Obviously candy and cookies aren’t going to cut it, but what about the less obvious stuff, like yogurt or protein bars? We tapped two nutritionists—Melissa Buczek Kelly, MS, RD, CDN and Vanessa Rissetto, RD—for their take on what constitutes a healthy, sweet snack (because sometimes it’s hard to tell).
Both Kelly and Rissetto stress that choosing a sweet snack requires thinking about more than just the sugar content and calories. “If there is a label and I’m trying to choose between sweet snacks,” Kelly explains, “I look to see what the fiber, protein and added sugar content are. Snacks may have naturally occurring sugars as well as added sugars. Be mindful of the added sugars.”
Likewise, Risetto recommends making sure the snack includes fiber, protein and some fat to hold you over. “I’m also looking for no more than 200 calories and no more than 10 grams of sugar,” she says, which can help keep you focused if weight loss is your goal.

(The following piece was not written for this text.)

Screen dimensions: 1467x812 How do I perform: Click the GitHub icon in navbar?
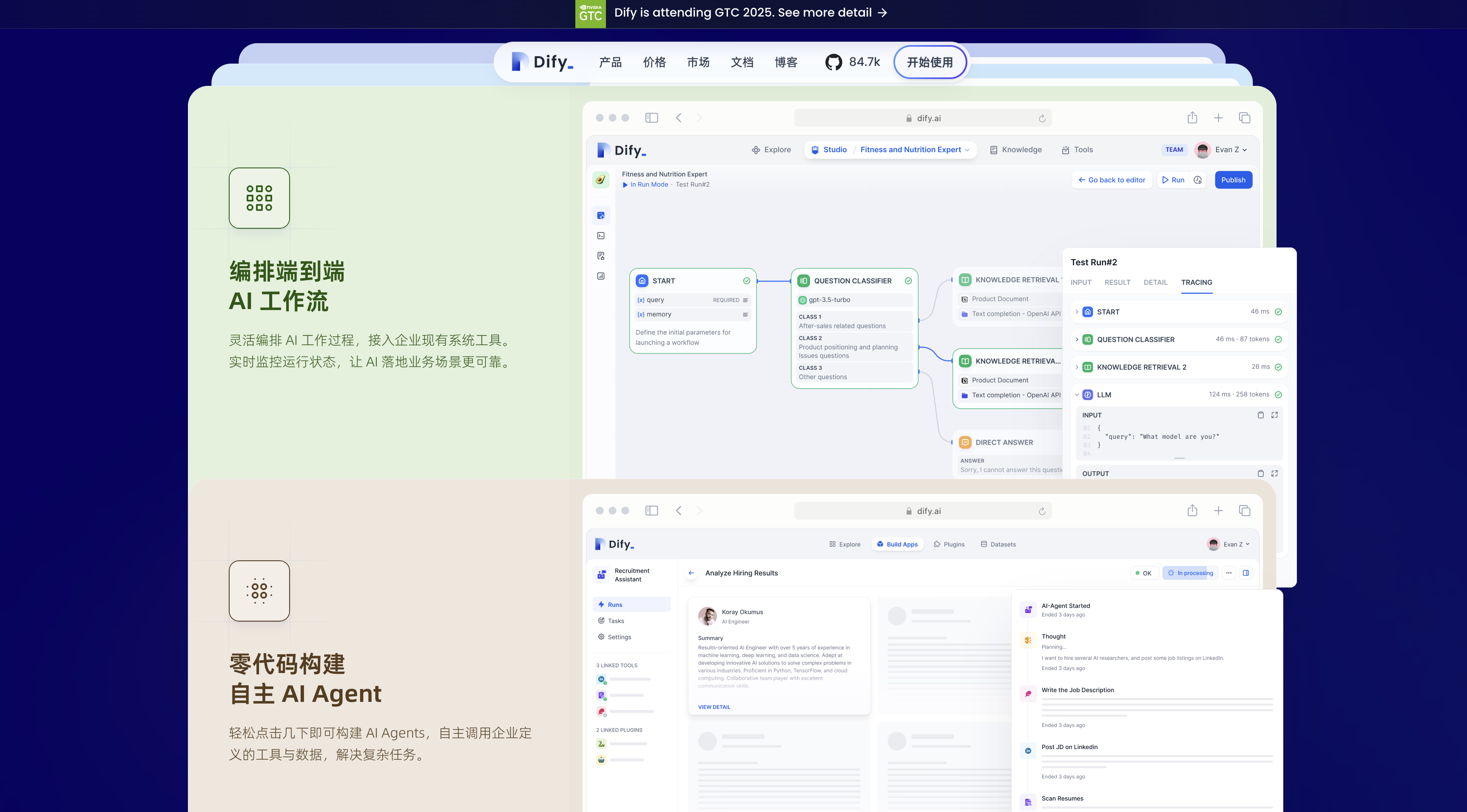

Beyond that, Kelly recommends practicing mindfulness. “I first ask myself, ‘what type of sweet am I craving or looking forward to?’ It’s best to listen to your body and have what you are in the mood for off the bat versus consuming things you aren’t as into. Being more mindful and intuitive with all your food choices, meals and snacks sets us up with a healthier relationship with food overall,” she says.